Exercise instructions >>
Using the listing below, extract each line that has the word "grid" in it.

+++ Records for the task

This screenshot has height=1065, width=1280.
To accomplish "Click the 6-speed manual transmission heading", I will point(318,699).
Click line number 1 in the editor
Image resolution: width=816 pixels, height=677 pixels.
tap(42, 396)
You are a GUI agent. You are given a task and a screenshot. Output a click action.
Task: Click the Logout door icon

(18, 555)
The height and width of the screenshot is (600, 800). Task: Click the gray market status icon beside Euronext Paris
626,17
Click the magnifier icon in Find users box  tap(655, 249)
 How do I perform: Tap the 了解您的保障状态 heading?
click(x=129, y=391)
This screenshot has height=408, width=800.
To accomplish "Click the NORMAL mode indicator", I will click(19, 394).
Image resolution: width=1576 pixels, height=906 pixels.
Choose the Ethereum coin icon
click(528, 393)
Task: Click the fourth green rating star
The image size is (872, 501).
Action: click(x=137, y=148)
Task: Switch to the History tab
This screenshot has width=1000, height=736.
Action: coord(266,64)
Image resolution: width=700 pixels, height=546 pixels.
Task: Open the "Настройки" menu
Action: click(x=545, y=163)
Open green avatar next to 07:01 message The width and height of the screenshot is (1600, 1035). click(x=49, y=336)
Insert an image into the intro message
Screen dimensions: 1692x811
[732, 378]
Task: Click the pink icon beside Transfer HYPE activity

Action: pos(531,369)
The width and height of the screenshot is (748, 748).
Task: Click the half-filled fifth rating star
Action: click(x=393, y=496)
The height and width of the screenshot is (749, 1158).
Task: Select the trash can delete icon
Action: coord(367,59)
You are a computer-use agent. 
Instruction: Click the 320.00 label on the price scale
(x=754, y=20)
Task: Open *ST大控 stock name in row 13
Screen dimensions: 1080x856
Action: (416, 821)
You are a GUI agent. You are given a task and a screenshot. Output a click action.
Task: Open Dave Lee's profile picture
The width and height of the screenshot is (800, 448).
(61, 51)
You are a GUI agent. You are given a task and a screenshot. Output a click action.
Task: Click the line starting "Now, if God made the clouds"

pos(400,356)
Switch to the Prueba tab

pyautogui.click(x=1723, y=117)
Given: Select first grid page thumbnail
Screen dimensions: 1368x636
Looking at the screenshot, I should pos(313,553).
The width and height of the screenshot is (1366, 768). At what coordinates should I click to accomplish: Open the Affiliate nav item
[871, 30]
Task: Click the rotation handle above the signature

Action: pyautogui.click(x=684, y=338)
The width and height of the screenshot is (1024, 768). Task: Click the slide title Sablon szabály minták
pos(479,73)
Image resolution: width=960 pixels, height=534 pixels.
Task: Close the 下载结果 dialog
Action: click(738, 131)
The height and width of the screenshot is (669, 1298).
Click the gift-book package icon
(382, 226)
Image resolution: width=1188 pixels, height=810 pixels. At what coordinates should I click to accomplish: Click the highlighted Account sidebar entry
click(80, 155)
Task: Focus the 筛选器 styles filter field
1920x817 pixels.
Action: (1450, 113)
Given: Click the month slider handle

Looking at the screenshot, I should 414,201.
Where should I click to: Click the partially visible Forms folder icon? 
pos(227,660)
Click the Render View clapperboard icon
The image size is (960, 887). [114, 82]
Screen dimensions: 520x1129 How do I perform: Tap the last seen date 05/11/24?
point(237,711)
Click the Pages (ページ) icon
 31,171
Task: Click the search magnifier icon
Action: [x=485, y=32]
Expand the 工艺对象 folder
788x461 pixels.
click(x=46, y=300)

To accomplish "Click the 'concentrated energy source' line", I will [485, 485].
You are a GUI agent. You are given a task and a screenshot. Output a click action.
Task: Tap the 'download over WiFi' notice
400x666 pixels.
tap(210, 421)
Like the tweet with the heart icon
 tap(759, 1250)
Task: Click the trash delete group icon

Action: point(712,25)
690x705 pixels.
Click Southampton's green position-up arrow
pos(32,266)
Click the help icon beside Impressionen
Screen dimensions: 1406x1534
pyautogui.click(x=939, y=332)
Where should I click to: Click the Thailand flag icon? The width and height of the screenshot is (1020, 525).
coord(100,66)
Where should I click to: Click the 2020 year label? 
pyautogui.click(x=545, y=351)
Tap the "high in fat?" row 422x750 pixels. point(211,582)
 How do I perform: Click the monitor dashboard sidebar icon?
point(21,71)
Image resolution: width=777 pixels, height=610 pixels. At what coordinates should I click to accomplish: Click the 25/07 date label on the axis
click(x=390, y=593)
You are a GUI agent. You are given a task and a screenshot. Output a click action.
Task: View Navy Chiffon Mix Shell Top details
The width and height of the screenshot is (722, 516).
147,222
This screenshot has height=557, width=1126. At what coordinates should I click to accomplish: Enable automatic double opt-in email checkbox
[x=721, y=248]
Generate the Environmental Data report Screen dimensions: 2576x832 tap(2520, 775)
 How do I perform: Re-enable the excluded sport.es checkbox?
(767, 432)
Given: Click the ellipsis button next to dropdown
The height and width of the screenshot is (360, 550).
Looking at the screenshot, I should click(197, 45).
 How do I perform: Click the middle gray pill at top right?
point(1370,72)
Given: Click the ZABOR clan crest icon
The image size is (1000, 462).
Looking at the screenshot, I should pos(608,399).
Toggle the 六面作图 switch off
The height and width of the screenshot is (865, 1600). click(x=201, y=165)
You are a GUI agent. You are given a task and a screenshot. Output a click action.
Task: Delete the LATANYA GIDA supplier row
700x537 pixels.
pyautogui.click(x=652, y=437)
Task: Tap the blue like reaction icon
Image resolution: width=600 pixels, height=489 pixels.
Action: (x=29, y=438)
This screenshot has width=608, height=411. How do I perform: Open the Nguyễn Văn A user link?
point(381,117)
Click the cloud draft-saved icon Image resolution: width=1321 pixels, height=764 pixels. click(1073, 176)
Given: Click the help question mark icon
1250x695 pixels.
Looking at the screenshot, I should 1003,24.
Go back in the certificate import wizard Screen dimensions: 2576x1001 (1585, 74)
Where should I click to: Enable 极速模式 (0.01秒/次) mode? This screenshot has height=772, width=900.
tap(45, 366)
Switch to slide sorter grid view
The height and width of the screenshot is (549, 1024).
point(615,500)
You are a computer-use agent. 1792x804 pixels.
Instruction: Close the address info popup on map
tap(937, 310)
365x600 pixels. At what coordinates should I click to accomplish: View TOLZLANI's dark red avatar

++++++

Answer below >>
Given: Select first grid page thumbnail
Switch to slide sorter grid view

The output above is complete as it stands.